Passage shown –
________________________________________
B. Did the Officer err in failing to explain why a two-month deferral was not warranted?
[19] The Applicant argues that the removal order was unreasonable as the Officer failed to explain why the two-month deferral requested on the grounds of the BIOC was not warranted and that this error is a valid basis for remitting the matter back to a new officer for reconsideration.
[20] The Respondent has raised a preliminary issue of mootness. The Respondent argues that the BIOC ground was based on the Applicant’s request to attend his daughter’s graduation in June 2023, and since the event has passed, the issue is moot. At the hearing, counsel for the Applicant agreed that this aspect of the Removal Decision was moot and was not being pursued.
[21] However, the Applicant submits that his request for a deferral was also based on an argument put directly to the Officer that a deferral could also allow the family to leave the country together, thus avoiding an unnecessary family separation. The Applicant argues that this remains a live issue.
[22] The Supreme Court established a two-step test for determining mootness in Borowski v Canada (Attorney General), [1989] 1 SCR 342 [Borowski]. The first step in the analysis requires a consideration of whether there remains a live controversy or concrete dispute between the parties. The second step of the analysis permits the Court to exercise its discretion either to hear or to decline to hear the matter (Borowski at 353).
[23] I find that the issue of the reasonableness of the Officer’s decision not to defer the removal order for two months to allow the Applicant’s family to leave Canada together is also moot by virtue of the passage of the two-month period upon which the request was based. The Applicant’s request for deferral was posited on short-term BIOC considerations coupled with the family’s intention to leave Canada. This is evident in three aspects of the record.
[24] First, in making the deferral request, the Applicant’s counsel stated:
I am asking for a deferral of [the Applicant’s] removal for 2 months so that he can attend his daughter’s Grade 12 graduation at the end of June 2023. It is my understanding that the rest of the family – spouse and 4 children – have been permitted to stay until the end of the school year. [The Applicant] would also like to remain here with his family until the end of June.
[25] Second, a further letter from the Applicant’s counsel days later includes the following submission:
This family has struggled a lot and needs to remain together. Another two months will not inconvenience CBSA or IRCC since they will likely be scheduled for removal in early July once school is over. At that point, they can simply leave together. It seems cruel to separate this family from their father/husband simply to gain two months on the [Applicant’s] removal. It is contrary to s. 3 of the IRPA, the principle to keep families united or to reunite families. In this case, for no other reason than expediency, you are tearing apart this family.
________________________________________
Dataset excerpts –
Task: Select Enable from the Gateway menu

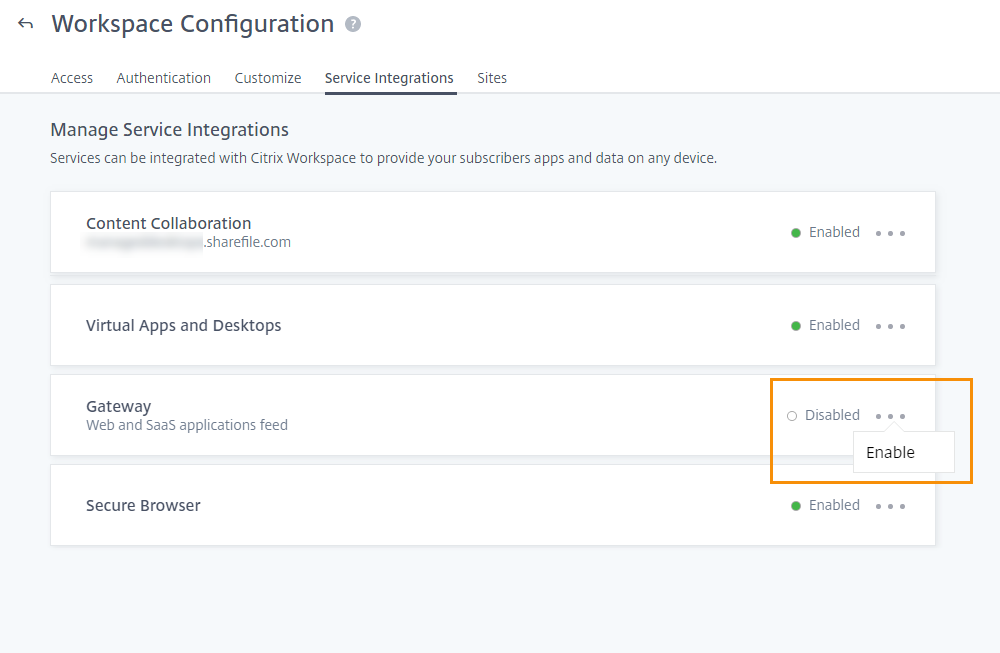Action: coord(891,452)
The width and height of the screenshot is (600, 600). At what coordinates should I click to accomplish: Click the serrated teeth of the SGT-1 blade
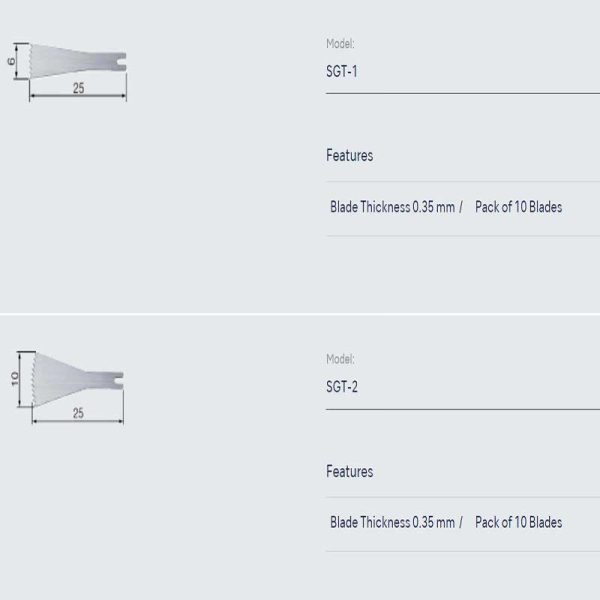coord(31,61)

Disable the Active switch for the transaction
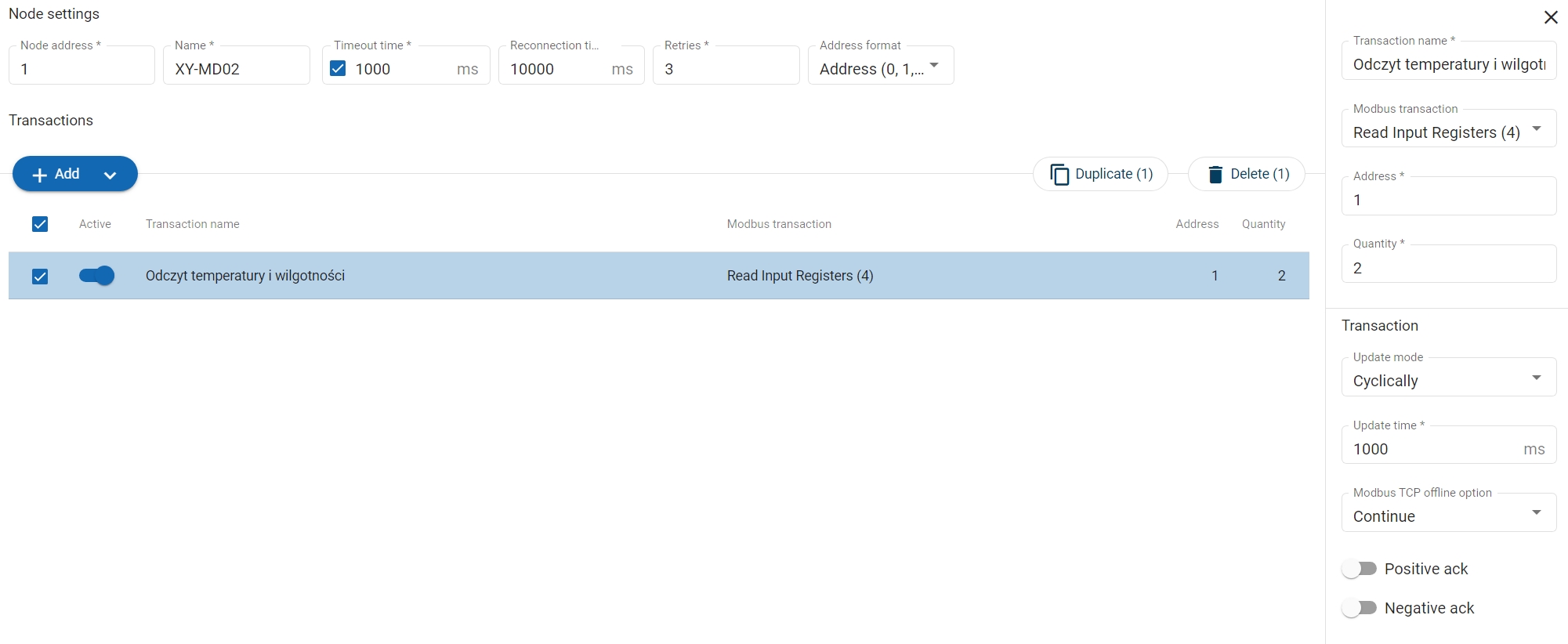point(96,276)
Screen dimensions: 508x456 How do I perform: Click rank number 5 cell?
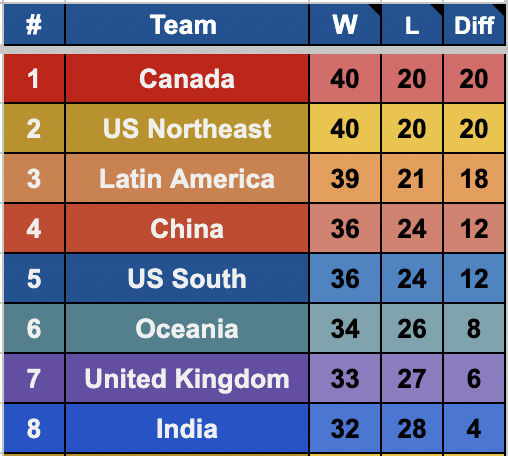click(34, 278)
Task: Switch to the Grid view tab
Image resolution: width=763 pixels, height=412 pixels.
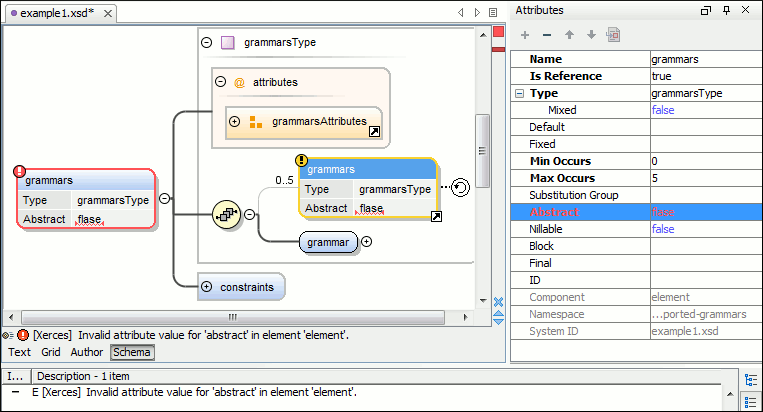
________________________________________
Objectives –
1. Reproduce everything in the ruling excerpt from "[19] The Applicant" down to "officer for reconsideration.", word for word.
2. Please write out every line of the records verbatim, leaving out the pictures.
The ruling excerpt and the records do not share a source.

Complete answers –
1.
[19] The Applicant argues that the removal order was unreasonable as the Officer failed to explain why the two-month deferral requested on the grounds of the BIOC was not warranted and that this error is a valid basis for remitting the matter back to a new officer for reconsideration.

2.
Task: Select Enable from the Gateway menu

Action: coord(891,452)
The width and height of the screenshot is (600, 600). At what coordinates should I click to accomplish: Click the serrated teeth of the SGT-1 blade
coord(31,61)

Disable the Active switch for the transaction
point(96,276)
Screen dimensions: 508x456 How do I perform: Click rank number 5 cell?
click(34, 278)
Task: Switch to the Grid view tab
Image resolution: width=763 pixels, height=412 pixels.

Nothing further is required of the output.